On June 22, 2021, Jannis was selected to the 40-man roster and promoted to the major leagues for the first time. He allowed 7 runs in 3 1/3 innings of relief in his MLB debut in a 13–0 loss to the Houston Astros at Camden Yards the next night on June 23.
Two days later, on June 25, Jannis was designated for assignment by the Orioles. He was outrighted to Norfolk on June 27. He elected minor league free agency following the season on November 7.

===Chicago Dogs===
On May 3, 2022, Jannis signed with the Chicago Dogs of the American Association of Professional Baseball. Jannis recorded a 0-2 record and 11.57 ERA in 3 appearances with the Dogs. On June 22, Jannis was released by the Dogs.

===High Point Rockers===
On July 30, 2022, Jannis signed with the High Point Rockers of the Atlantic League of Professional Baseball. Jannis made 11 appearances for the Rockers to close out the year, registering a 2.72 ERA with 44 strikeouts in 39 2/3 innings pitched. He became a free agent after the season.

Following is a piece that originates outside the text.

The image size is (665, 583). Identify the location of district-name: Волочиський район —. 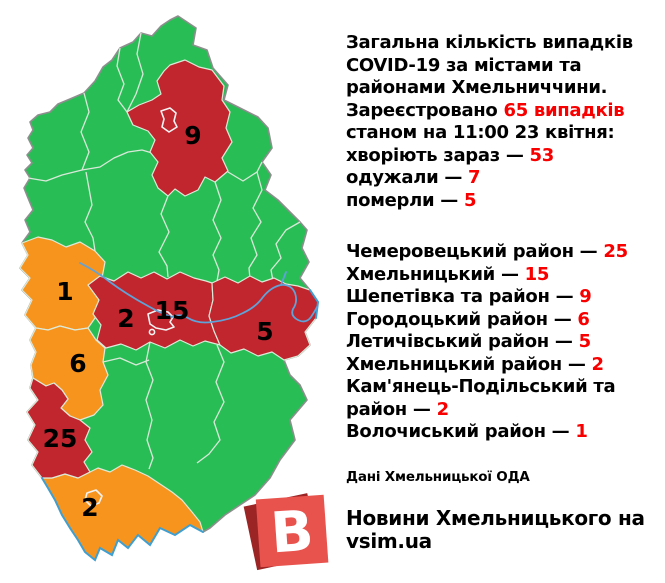
(461, 432).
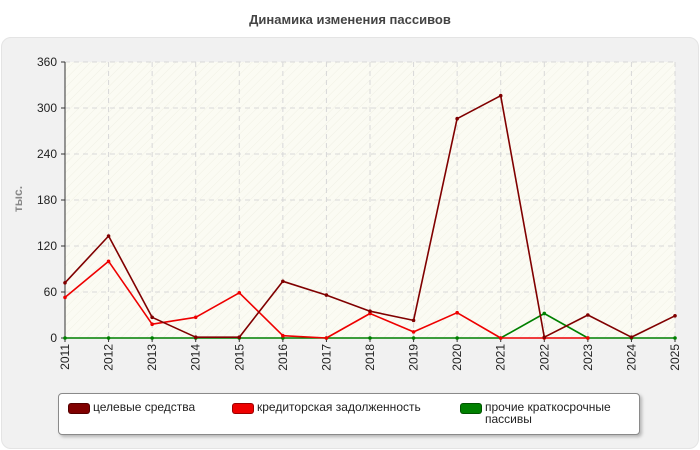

Jannis returned to High Point for the 2023 season. In 27 games (23 starts) for the Rockers, he logged a 14–5 record and 4.01 ERA with 117 strikeouts in 146 innings of work. His 14 victories surpassed the High Point club record for wins, which was previously 11.

===Saraperos de Saltillo===
On April 9, 2024, Jannis signed with the Saraperos de Saltillo of the Mexican League. In 19 appearances for Saltillo, Jannis posted a 5.09 ERA with 31 strikeouts across 46 innings. He was released from the reserve list on October 17.

===High Point Rockers (second stint)===
On August 27, 2024, Jannis signed with the High Point Rockers of the Atlantic League of Professional Baseball. In 4 games (3 starts) he pitched a total of 17 2/3 innings, going 3–0 with a 3.06 ERA and 10 strikeouts. Jannis became a free agent following the season.

On May 22, 2025, Jannis announced his retirement from professional baseball.